Welsh singer, choreographer and television presenter

Rachael Solomon (born 1974) is a Welsh singer, choreographer and television producer.

Solomon, originally from St Asaph, is part of the Welsh-language pop group Eden alongside Emma Walford and Non Parry.

==Career==
===Eden===
Solomon, who attended Ysgol Glan Clwyd, was part of the Eden group which formed in 1996, then signed by the record label Sain before releasing their debut album Paid a Bod Ofn (Don't Be Afraid) in 1997. They quickly established themselves as one of the most popular Welsh pop groups, appearing on their own prime-time TV special for S4C. Eden released their second album, Yn Ôl i Eden (Back to Eden), in 1999, followed by sporadic single releases including Cer Nawr in 2003, Rhywbeth yn y Sêr in 2017 (re-released in 2022) and Sa Neb Fel Ti in 2021.
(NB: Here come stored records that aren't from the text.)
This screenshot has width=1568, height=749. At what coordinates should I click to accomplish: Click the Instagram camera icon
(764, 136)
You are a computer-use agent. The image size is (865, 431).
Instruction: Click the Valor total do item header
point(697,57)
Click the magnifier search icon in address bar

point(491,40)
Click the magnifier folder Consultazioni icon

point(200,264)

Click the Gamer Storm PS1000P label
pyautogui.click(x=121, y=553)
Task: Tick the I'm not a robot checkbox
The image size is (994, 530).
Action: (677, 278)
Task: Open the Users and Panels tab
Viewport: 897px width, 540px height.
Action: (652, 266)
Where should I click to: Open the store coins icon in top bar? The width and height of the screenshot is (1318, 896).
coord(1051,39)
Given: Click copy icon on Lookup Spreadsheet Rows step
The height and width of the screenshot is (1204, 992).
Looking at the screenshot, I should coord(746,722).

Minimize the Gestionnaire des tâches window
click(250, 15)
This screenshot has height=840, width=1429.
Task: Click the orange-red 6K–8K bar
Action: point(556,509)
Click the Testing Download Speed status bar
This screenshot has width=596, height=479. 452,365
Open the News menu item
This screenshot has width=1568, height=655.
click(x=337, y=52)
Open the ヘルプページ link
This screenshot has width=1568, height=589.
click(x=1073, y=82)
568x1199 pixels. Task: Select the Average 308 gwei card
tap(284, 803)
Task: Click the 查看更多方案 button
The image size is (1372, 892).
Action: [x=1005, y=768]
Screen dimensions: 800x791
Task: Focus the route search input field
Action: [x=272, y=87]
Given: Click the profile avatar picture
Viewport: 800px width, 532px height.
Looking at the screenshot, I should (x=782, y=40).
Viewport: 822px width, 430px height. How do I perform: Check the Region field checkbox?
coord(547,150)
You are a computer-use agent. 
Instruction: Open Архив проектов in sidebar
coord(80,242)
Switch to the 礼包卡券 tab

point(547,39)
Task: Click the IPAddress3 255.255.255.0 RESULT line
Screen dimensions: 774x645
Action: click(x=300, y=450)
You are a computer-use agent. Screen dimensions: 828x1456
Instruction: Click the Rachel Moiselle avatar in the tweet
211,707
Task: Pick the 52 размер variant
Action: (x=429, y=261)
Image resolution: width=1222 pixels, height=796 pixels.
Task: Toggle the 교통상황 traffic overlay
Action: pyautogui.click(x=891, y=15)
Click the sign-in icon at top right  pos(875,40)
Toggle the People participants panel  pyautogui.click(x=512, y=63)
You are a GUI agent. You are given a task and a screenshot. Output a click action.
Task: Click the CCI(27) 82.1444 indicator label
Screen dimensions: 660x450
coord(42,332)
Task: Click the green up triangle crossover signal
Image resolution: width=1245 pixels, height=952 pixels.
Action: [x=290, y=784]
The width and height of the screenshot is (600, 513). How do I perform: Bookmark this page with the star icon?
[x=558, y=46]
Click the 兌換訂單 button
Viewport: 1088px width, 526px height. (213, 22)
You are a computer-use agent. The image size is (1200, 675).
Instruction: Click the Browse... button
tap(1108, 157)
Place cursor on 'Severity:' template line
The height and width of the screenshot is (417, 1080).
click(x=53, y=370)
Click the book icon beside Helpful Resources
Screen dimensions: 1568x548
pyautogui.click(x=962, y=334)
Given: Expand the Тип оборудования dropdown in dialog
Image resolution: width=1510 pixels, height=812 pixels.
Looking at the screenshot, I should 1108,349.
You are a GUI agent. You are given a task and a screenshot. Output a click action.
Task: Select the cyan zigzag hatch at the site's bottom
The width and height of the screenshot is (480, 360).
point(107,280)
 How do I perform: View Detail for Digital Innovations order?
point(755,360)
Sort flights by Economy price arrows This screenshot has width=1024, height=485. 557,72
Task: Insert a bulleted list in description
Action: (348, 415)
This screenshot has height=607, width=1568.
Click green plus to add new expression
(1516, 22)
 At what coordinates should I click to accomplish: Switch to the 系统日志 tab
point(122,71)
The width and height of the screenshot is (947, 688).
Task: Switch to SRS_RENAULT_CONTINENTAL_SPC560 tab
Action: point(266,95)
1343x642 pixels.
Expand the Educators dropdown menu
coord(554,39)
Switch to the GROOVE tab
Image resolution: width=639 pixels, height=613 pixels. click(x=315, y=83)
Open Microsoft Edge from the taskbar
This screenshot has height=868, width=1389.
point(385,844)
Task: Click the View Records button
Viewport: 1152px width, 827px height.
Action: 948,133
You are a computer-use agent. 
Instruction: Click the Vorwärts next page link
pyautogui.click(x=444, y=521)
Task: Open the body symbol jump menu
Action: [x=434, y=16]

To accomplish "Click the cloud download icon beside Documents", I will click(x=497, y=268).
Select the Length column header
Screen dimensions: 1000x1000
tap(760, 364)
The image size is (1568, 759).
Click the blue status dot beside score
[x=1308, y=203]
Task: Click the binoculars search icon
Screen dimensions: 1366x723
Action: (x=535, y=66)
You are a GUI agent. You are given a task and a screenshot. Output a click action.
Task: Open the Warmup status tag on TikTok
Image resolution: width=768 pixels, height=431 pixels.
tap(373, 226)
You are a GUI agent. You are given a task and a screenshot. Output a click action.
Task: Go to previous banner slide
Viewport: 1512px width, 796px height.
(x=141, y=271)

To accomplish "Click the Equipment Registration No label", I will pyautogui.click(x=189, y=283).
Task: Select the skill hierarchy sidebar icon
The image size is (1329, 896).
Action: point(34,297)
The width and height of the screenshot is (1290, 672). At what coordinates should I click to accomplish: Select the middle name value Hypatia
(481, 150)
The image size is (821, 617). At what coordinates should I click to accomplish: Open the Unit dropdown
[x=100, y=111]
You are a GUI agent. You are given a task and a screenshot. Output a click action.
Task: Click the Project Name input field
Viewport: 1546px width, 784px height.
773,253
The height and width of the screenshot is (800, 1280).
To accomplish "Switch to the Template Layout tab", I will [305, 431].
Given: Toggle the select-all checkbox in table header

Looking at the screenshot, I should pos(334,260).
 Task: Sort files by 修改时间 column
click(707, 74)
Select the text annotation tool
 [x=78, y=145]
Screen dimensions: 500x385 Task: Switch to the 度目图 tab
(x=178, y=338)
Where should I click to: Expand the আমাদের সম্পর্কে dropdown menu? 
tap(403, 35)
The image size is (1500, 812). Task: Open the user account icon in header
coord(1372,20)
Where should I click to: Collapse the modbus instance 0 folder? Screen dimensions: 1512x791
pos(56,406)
Since the mid-2010s, Eden has appeared as headliners at gigs at the National Eisteddfod and the Urdd National Eisteddfod. They continue to perform as well as making Welsh TV and radio appearances, including one-off S4C specials in 2013 and 2018, alongside Elin Fflur.

===Television===
As an actress, Solomon appeared with her Eden bandmates in the S4C children's sitcom Hotel Eddie and played the role of Welsh learner Jaci Roberts in Talk About Welsh, the HTV drama series for Welsh learners, between 1996 and 2001.

From 2007, she joined S4C as an in-vision continuity presenter for Planed Plant Bach, S4C's programming strand for young children, which relaunched the following year as Cyw. She left the service, alongside co-presenter Gareth Delve, in 2015.

Solomon is a television producer and researcher, primarily working for the ITV Studios-owned production company Boom Cymru. She won the 2020 RTS Cymru Wales award for Best Breakthrough.